The relational library from the last two lessons handles well-shaped rows. A lot of the web is not well-shaped. Doug Cutting open-sourced Hadoop in 2006 at Yahoo to crunch search-index data across a thousand commodity disks, and teams running on Hadoop started saving each record as a fat JSON blob because schema migrations across a thousand boxes were a nightmare. Amazon published its Dynamo paper in October 2007, arguing that for a planet-scale shopping cart you trade some consistency to get more availability. Dwight Merriman and Eliot Horowitz at 10gen in New York shipped MongoDB in 2009. That summer Johan Oskarsson organized the "NoSQL Meetup" in San Francisco, and the crowd at the meetup — Cassandra from Facebook, Redis from Salvatore Sanfilippo, CouchDB from Damien Katz — took the name. NoSQL became shorthand for a family of stores that gave up SQL and schemas and joins in exchange for flexible documents, horizontal scale, or both.

A rigid SQL row on the left, two flexible JSON documents on the right.

Start a project folder.

cd ~/learning-python
mkdir poker-docs
cd poker-docs
python3 -m venv .venv
source .venv/bin/activate

cd $HOME\learning-python
mkdir poker-docs
cd poker-docs
py -m venv .venv
.venv\Scripts\Activate.ps1

Act 1: build a document store from scratch. The store lives in a single JSON file on disk. Every write reads the file, mutates the Python list, and writes the file back. That is slow. It is also exactly how MongoDB worked on its first day, scaled up — a running process holding documents in memory and flushing them to a file. Your version loads the whole file on every call. MongoDB keeps it in a memory-mapped region and streams only the dirty pages. The shape is the same. Write doc_store.py.

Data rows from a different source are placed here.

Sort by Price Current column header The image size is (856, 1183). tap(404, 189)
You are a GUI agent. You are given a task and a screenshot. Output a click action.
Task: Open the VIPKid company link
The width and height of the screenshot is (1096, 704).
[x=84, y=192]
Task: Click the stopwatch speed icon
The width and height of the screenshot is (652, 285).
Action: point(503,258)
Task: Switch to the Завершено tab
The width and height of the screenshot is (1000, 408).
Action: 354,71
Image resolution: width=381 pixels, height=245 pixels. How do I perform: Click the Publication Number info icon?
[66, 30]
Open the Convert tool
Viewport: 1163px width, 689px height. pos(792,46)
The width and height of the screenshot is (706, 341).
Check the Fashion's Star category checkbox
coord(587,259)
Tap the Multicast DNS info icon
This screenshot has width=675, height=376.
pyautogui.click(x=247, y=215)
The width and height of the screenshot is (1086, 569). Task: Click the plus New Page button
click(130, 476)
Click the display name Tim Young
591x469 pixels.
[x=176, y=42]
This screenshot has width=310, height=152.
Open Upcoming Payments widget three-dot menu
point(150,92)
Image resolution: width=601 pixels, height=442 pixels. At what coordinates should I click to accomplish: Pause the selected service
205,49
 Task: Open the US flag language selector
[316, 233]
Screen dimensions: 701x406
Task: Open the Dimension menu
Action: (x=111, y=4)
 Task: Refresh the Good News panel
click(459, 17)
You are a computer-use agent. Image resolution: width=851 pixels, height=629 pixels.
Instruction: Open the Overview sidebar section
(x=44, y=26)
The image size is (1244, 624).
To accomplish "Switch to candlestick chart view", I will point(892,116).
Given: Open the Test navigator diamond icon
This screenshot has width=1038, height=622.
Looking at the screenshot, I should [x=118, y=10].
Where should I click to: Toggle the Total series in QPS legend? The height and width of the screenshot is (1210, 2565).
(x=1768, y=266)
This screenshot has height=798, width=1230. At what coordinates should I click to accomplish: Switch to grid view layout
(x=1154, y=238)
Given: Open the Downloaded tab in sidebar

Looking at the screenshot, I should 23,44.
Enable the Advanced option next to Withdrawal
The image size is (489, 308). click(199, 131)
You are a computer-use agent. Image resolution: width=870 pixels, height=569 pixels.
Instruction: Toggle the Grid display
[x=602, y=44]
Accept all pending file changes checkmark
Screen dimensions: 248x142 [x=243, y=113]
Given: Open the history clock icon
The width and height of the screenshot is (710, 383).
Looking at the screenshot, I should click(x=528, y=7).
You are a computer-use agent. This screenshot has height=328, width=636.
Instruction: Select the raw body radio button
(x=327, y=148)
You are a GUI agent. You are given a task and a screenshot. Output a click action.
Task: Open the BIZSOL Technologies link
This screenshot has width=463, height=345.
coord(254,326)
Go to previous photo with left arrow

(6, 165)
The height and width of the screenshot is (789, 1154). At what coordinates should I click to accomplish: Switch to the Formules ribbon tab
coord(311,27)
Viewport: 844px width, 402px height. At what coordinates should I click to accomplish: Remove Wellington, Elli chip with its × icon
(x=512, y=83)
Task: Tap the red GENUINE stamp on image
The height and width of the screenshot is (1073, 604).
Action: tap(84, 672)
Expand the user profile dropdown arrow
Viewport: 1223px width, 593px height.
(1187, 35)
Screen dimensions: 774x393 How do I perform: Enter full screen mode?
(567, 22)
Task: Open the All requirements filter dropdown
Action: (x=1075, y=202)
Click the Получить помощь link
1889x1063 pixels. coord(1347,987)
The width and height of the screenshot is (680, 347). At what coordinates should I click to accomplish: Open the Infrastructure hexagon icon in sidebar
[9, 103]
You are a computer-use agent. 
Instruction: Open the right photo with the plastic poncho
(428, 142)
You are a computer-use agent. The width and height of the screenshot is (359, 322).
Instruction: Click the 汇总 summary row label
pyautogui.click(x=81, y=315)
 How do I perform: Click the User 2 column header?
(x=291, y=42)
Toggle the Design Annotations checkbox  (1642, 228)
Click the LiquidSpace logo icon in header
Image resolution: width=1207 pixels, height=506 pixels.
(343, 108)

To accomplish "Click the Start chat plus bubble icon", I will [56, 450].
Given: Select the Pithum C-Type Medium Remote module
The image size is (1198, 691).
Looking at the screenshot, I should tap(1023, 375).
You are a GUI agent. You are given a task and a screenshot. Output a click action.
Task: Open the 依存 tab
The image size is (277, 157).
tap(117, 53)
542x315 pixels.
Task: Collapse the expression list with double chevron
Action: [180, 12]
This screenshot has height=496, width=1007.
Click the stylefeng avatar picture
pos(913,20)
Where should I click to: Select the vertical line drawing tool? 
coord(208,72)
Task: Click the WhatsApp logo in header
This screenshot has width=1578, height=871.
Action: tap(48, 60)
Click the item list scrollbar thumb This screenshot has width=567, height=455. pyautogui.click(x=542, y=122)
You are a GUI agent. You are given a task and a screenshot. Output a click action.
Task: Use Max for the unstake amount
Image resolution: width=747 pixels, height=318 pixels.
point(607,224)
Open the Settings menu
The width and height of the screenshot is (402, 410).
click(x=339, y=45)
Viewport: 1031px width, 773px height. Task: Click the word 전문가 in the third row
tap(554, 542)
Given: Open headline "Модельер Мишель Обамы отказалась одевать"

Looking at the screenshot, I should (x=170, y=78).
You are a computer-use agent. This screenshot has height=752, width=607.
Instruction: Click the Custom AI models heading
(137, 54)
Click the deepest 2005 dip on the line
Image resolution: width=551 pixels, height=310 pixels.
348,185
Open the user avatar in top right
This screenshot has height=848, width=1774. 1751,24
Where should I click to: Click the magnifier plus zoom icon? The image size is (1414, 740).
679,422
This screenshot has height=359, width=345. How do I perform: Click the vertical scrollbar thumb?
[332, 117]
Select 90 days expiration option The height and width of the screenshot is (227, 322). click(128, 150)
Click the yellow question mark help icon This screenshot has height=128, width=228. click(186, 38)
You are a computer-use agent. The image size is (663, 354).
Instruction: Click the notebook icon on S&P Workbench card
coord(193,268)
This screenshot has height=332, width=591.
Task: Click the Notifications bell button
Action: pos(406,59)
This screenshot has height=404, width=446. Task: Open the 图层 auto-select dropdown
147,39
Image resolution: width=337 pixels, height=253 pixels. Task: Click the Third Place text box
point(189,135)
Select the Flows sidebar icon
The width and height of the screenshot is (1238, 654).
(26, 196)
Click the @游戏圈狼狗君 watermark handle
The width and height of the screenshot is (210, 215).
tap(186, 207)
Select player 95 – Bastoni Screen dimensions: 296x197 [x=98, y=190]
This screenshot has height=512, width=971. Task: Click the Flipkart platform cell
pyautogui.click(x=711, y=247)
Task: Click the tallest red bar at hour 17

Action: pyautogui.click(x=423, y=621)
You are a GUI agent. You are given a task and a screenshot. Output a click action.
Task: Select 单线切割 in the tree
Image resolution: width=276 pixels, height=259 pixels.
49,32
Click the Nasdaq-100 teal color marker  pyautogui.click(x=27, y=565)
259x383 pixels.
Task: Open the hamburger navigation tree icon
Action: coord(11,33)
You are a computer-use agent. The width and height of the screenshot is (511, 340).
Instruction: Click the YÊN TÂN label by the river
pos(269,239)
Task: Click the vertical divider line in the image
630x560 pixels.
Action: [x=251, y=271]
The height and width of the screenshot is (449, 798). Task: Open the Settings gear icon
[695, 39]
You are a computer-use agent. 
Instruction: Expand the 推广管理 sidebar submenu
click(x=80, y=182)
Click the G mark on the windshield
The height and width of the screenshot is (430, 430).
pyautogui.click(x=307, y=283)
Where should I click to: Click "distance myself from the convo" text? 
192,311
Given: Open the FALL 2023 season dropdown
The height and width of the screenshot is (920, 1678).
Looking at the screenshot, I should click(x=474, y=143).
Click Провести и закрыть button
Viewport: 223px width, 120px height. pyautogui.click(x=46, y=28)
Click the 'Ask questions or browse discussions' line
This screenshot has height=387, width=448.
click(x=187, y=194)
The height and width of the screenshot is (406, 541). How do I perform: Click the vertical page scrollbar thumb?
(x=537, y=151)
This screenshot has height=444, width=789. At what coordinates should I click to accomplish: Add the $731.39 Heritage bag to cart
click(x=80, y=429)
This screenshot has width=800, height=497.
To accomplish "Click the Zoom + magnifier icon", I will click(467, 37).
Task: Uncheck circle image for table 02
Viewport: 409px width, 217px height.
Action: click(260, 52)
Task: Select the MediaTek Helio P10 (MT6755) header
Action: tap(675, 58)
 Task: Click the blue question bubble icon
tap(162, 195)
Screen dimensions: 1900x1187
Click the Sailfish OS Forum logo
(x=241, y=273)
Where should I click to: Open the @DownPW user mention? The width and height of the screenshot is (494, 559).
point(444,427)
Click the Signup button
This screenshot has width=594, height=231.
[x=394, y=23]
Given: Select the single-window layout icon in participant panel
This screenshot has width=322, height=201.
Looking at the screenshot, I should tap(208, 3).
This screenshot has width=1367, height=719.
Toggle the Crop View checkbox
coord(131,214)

from __future__ import annotations
import json
import uuid
from pathlib import Path
from typing import Any, Callable
 
 
Document = dict[str, Any]
Predicate = Callable[[Document], bool]
 
 
class DocStore:
    def __init__(self, path: str | Path) -> None:
        self.path = Path(path)
        if not self.path.exists():
            self.path.write_text("[]", encoding="utf-8")
 
    def _read(self) -> list[Document]:
        return json.loads(self.path.read_text(encoding="utf-8"))
 
    def _write(self, docs: list[Document]) -> None:
        self.path.write_text(json.dumps(docs, indent=2), encoding="utf-8")
        print("--- file now ---")
        print(self.path.read_text(encoding="utf-8"))
 
    def insert(self, doc: Document) -> Document:
        docs = self._read()
        stored = {"_id": str(uuid.uuid4())[:8], **doc}
        docs.append(stored)
        self._write(docs)
        return stored
 
    def find(self, predicate: Predicate) -> list[Document]:
        return [d for d in self._read() if predicate(d)]
 
    def find_one(self, predicate: Predicate) -> Document | None:
        for d in self._read():
            if predicate(d):
                return d
        return None
 
    def update(self, predicate: Predicate, changes: Document) -> int:
        docs = self._read()
        count = 0
        for d in docs:
            if predicate(d):
                d.update(changes)
                count += 1
        self._write(docs)
        return count
 
    def delete(self, predicate: Predicate) -> int:
        docs = self._read()
        kept = [d for d in docs if not predicate(d)]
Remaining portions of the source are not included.